[Start Excerpt to read]

Argh, yes.. that's because PF_STARTING is cleared after we expose the
PID, and we needed the PF_STARTING exemption because of that
ns_cgroup_clone() trainwreck.

The reason we have that TASK_WAKING stuff for fork is because
wake_up_new_task() needs p->cpus_allowed to be stable, and we cannot do
select_task_rq() with rq->lock held because of the cgroup-sched crap.

/me goes read the code after applying your patches and frobs the
following patch on top..


So the below patch makes select_task_rq_fair unlock the rq when needed,
and then puts all ->select_task_rq() calls under rq->lock. This should
allow us to remove the TASK_WAKING thing from fork which in turn allows
us to remove the PF_STARTING check in task_is_waking.

[End Excerpt to read]

Task
Translate this sentence from the scheduler excerpt into Spanish: "So the below patch makes select_task_rq_fair unlock the rq when needed, and then puts all ->select_task_rq() calls under rq->lock."

[Start Data section]

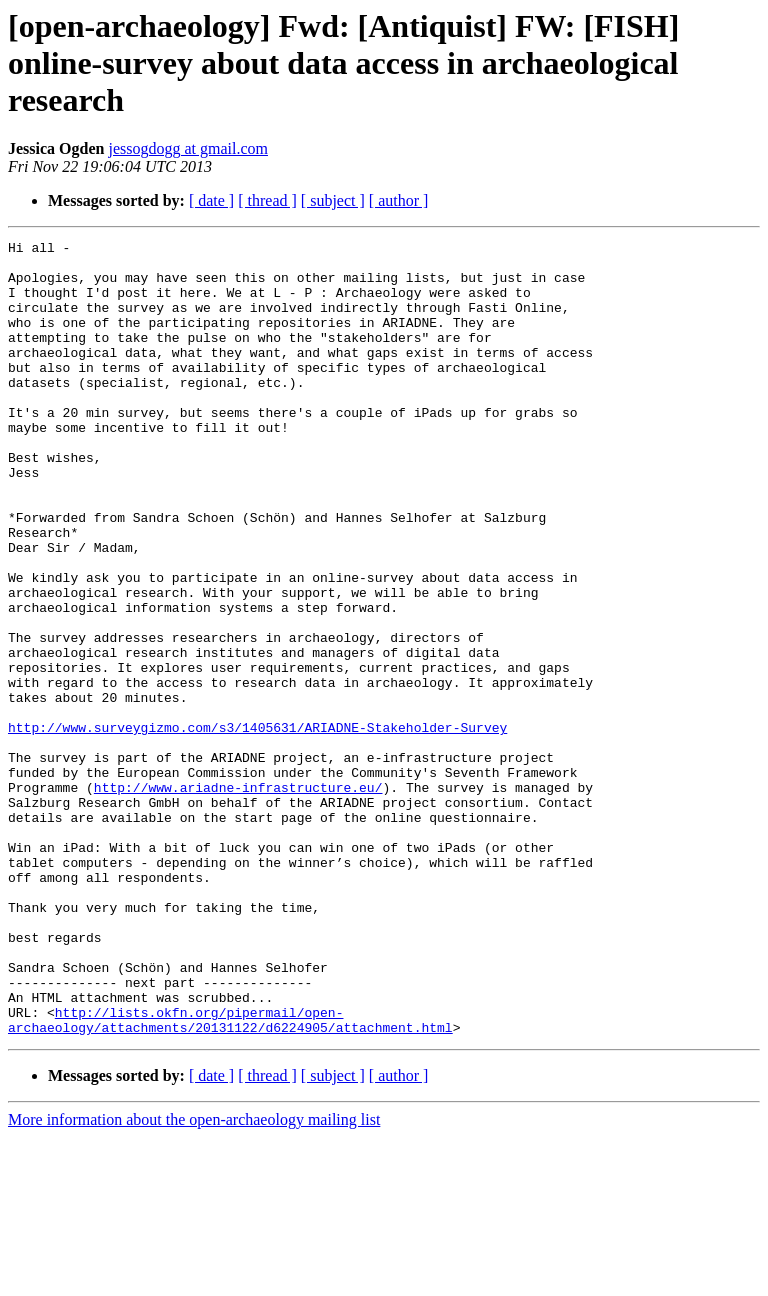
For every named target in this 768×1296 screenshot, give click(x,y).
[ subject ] (333, 200)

[End Data section]

Final result
Así que el parche de abajo hace que select_task_rq_fair desbloquee la rq cuando sea necesario, y luego coloca todas las llamadas a ->select_task_rq() bajo rq->lock.